What to work on
Rewrite the stretch of entries from the line containing "What do you see at coordinates (57, 192)" through the line containing "center [439, 151]." as a JSON list of strings, one string per line, skipping blank lines. Omit the pictures from your answer.
::::::::::
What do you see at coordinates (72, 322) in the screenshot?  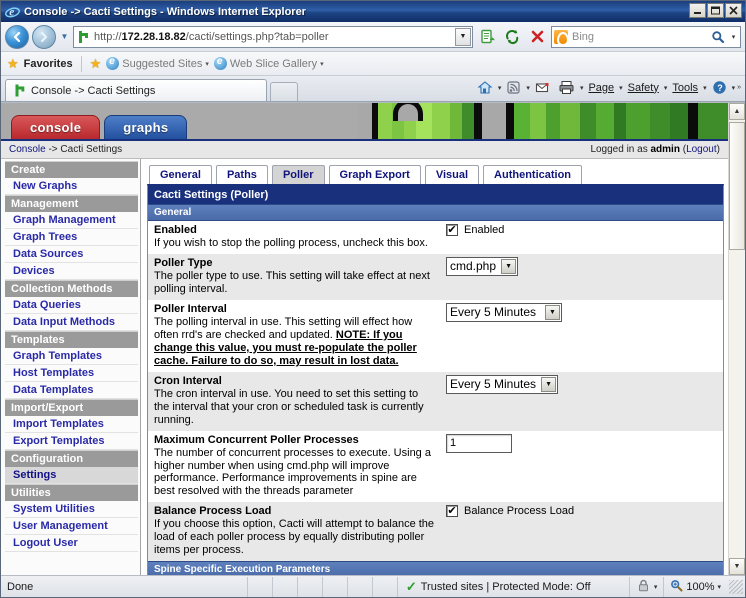 I see `sidebar-item-data-input-methods: Data Input Methods` at bounding box center [72, 322].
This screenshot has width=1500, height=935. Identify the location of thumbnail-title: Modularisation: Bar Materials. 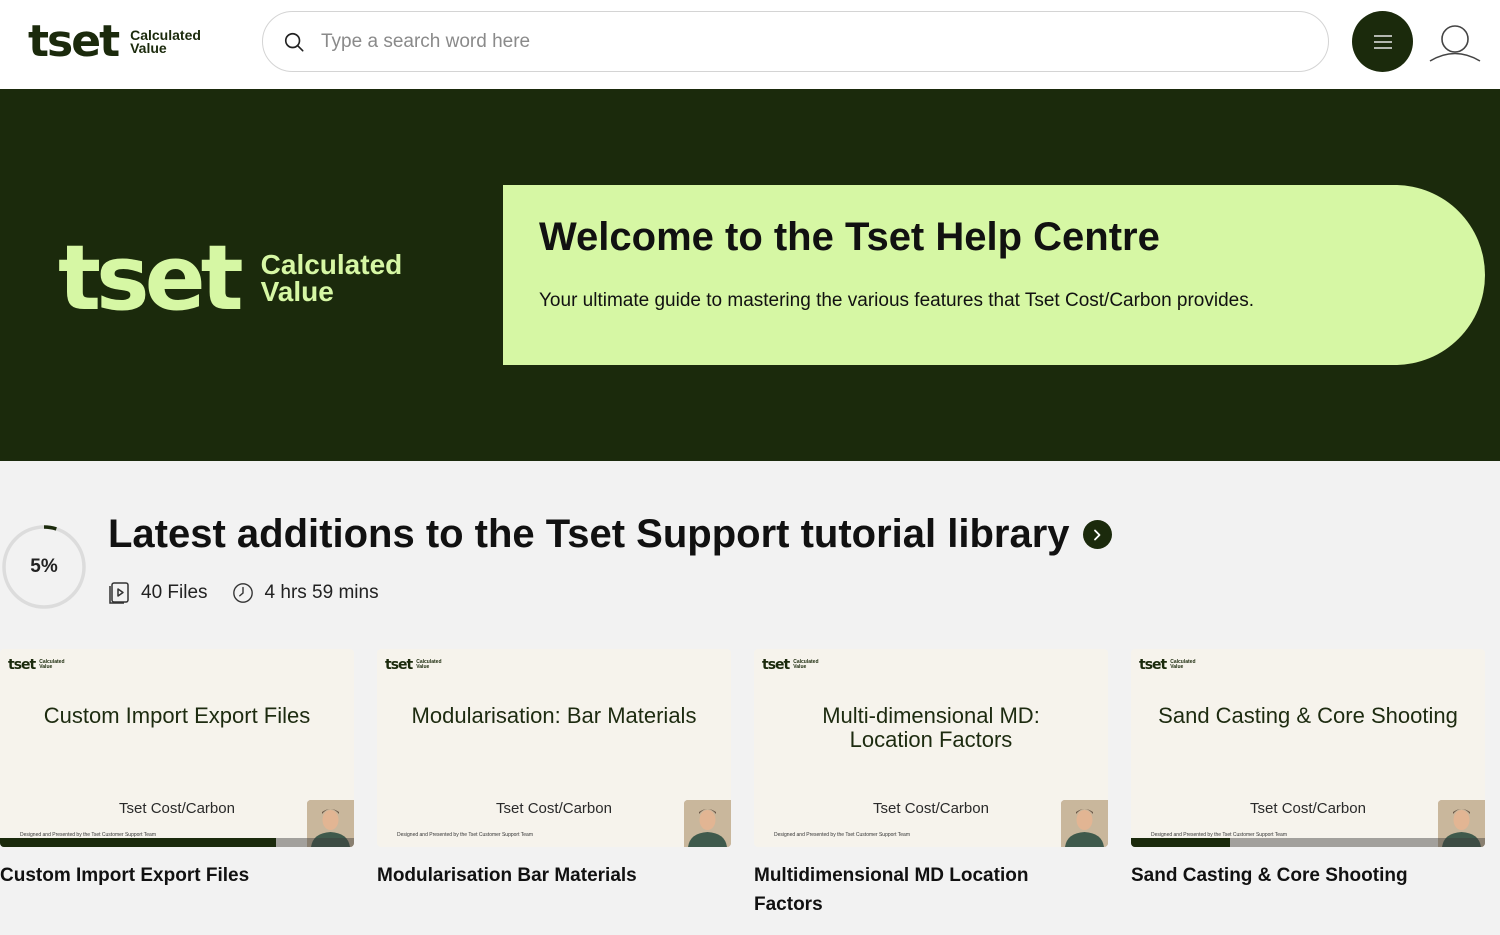
(554, 716).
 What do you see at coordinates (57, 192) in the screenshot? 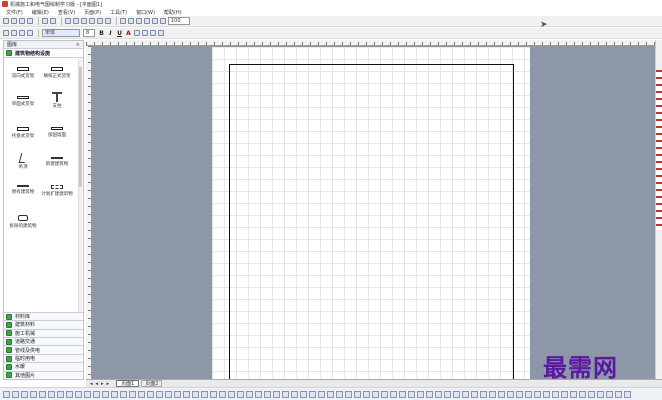
I see `shape-planned-building: 计划扩建建筑物` at bounding box center [57, 192].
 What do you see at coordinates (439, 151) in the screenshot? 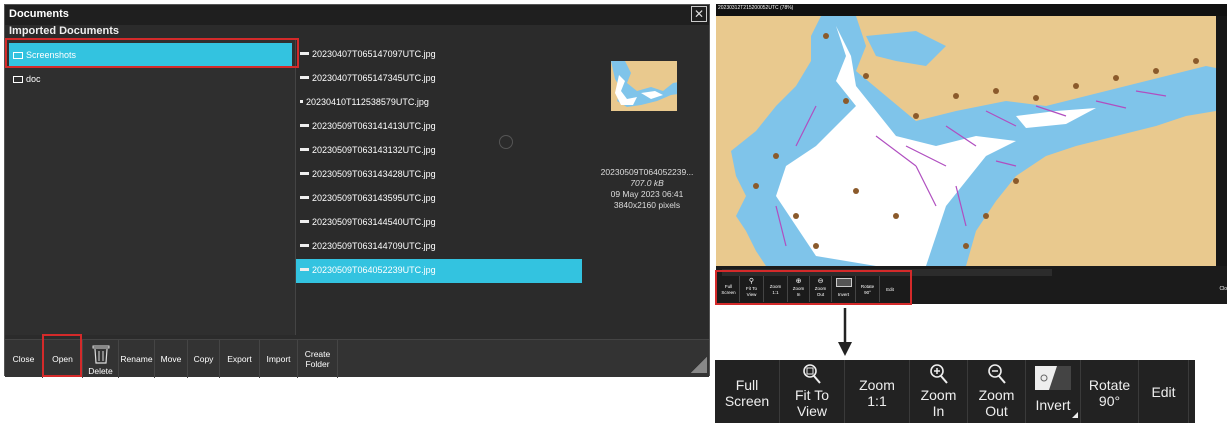
I see `file-item: 20230509T063143132UTC.jpg` at bounding box center [439, 151].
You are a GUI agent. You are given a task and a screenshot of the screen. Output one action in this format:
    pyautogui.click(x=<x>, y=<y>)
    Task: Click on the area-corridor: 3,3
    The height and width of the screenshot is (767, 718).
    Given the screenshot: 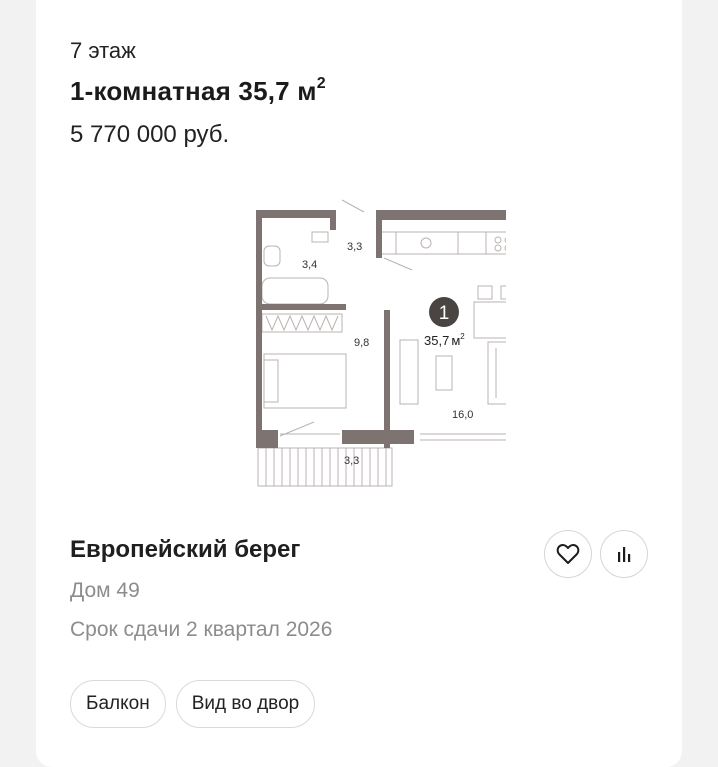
::::::::::
Your response
[
  " What do you see at coordinates (57, 192) in the screenshot? ",
  "I see `shape-planned-building: 计划扩建建筑物` at bounding box center [57, 192].",
  " What do you see at coordinates (439, 151) in the screenshot? ",
  "I see `file-item: 20230509T063143132UTC.jpg` at bounding box center [439, 151]."
]